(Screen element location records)

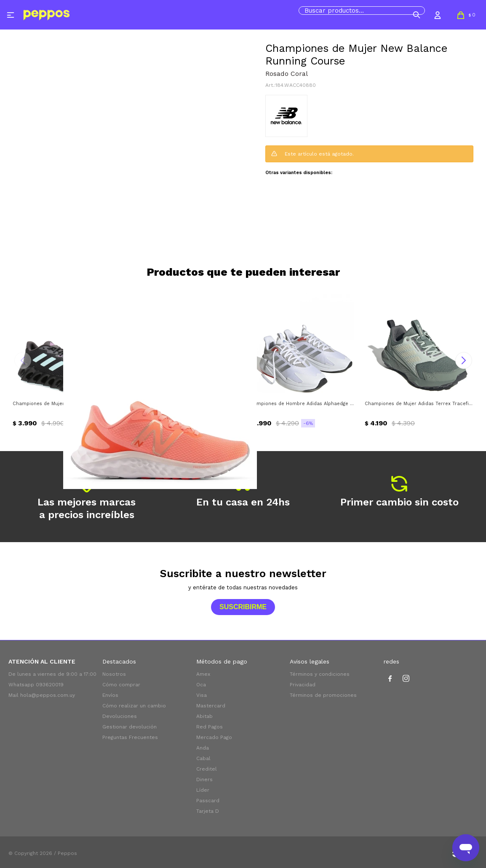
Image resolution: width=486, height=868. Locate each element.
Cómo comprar (121, 685)
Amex (203, 674)
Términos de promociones (323, 695)
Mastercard (211, 706)
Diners (204, 779)
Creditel (206, 769)
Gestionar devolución (129, 727)
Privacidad (302, 685)
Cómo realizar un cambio (134, 706)
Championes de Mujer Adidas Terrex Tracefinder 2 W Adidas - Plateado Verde (419, 403)
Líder (203, 790)
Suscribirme (243, 607)
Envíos (110, 695)
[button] (417, 15)
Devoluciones (120, 716)
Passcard (208, 801)
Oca (201, 685)
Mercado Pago (214, 737)
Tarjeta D (208, 811)
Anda (203, 748)
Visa (201, 695)
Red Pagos (209, 727)
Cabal (203, 758)
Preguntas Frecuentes (130, 737)
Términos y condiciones (320, 674)
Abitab (204, 716)
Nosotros (114, 674)
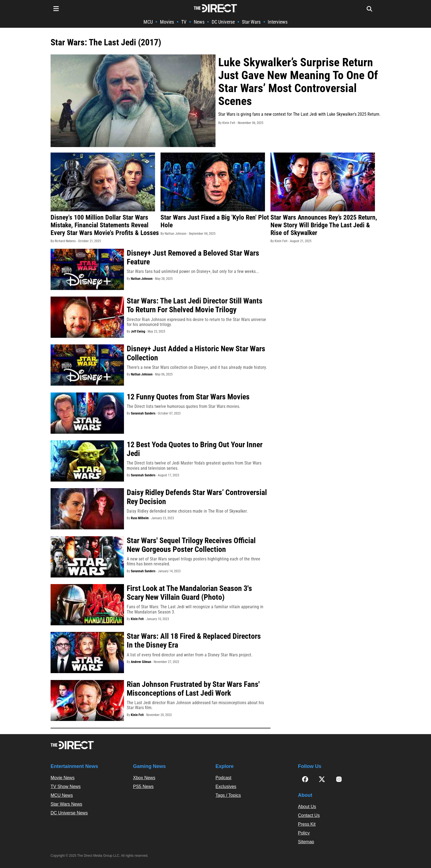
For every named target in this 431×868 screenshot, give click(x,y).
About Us (307, 807)
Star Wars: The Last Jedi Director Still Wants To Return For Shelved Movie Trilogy (194, 305)
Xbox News (144, 778)
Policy (304, 833)
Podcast (223, 778)
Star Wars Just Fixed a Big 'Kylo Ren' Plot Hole (215, 221)
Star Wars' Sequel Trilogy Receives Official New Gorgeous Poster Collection (191, 545)
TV (184, 22)
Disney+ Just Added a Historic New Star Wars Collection (196, 353)
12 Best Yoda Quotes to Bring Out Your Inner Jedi (194, 449)
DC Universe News (69, 813)
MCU (148, 22)
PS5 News (143, 786)
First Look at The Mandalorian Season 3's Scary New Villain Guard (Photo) (189, 593)
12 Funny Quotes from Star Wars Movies (188, 397)
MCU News (62, 795)
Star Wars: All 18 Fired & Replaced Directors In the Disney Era (194, 641)
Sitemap (306, 842)
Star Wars (251, 22)
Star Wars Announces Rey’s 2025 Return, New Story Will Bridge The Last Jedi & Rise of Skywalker (324, 225)
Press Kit (307, 824)
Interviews (277, 22)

* **EXERCISE OBJECTIVE**
Please arrange every line of the material above as a Markdown table with the columns Row and Entry, numbering the rows and skipping blank lines. Leave the pictures out.

* **SOLUTION TO THIS PROBLEM**
| Row | Entry |
|---|---|
| 1 | Image resolution: width=486, height=868. Locate each element. |
| 2 | Cómo comprar (121, 685) |
| 3 | Amex (203, 674) |
| 4 | Términos de promociones (323, 695) |
| 5 | Mastercard (211, 706) |
| 6 | Diners (204, 779) |
| 7 | Creditel (206, 769) |
| 8 | Gestionar devolución (129, 727) |
| 9 | Privacidad (302, 685) |
| 10 | Cómo realizar un cambio (134, 706) |
| 11 | Championes de Mujer Adidas Terrex Tracefinder 2 W Adidas - Plateado Verde (419, 403) |
| 12 | Líder (203, 790) |
| 13 | Suscribirme (243, 607) |
| 14 | Envíos (110, 695) |
| 15 | [button] (417, 15) |
| 16 | Devoluciones (120, 716) |
| 17 | Passcard (208, 801) |
| 18 | Oca (201, 685) |
| 19 | Mercado Pago (214, 737) |
| 20 | Tarjeta D (208, 811) |
| 21 | Anda (203, 748) |
| 22 | Visa (201, 695) |
| 23 | Red Pagos (209, 727) |
| 24 | Cabal (203, 758) |
| 25 | Preguntas Frecuentes (130, 737) |
| 26 | Términos y condiciones (320, 674) |
| 27 | Abitab (204, 716) |
| 28 | Nosotros (114, 674) |
| 29 | For every named target in this 431×868 screenshot, give click(x,y). |
| 30 | About Us (307, 807) |
| 31 | Star Wars: The Last Jedi Director Still Wants To Return For Shelved Movie Trilogy (194, 305) |
| 32 | Xbox News (144, 778) |
| 33 | Policy (304, 833) |
| 34 | Podcast (223, 778) |
| 35 | Star Wars Just Fixed a Big 'Kylo Ren' Plot Hole (215, 221) |
| 36 | Star Wars' Sequel Trilogy Receives Official New Gorgeous Poster Collection (191, 545) |
| 37 | TV (184, 22) |
| 38 | Disney+ Just Added a Historic New Star Wars Collection (196, 353) |
| 39 | 12 Best Yoda Quotes to Bring Out Your Inner Jedi (194, 449) |
| 40 | DC Universe News (69, 813) |
| 41 | MCU (148, 22) |
| 42 | PS5 News (143, 786) |
| 43 | First Look at The Mandalorian Season 3's Scary New Villain Guard (Photo) (189, 593) |
| 44 | 12 Funny Quotes from Star Wars Movies (188, 397) |
| 45 | MCU News (62, 795) |
| 46 | Star Wars: All 18 Fired & Replaced Directors In the Disney Era (194, 641) |
| 47 | Sitemap (306, 842) |
| 48 | Star Wars (251, 22) |
| 49 | Star Wars Announces Rey’s 2025 Return, New Story Will Bridge The Last Jedi & Rise of Skywalker (324, 225) |
| 50 | Press Kit (307, 824) |
| 51 | Interviews (277, 22) |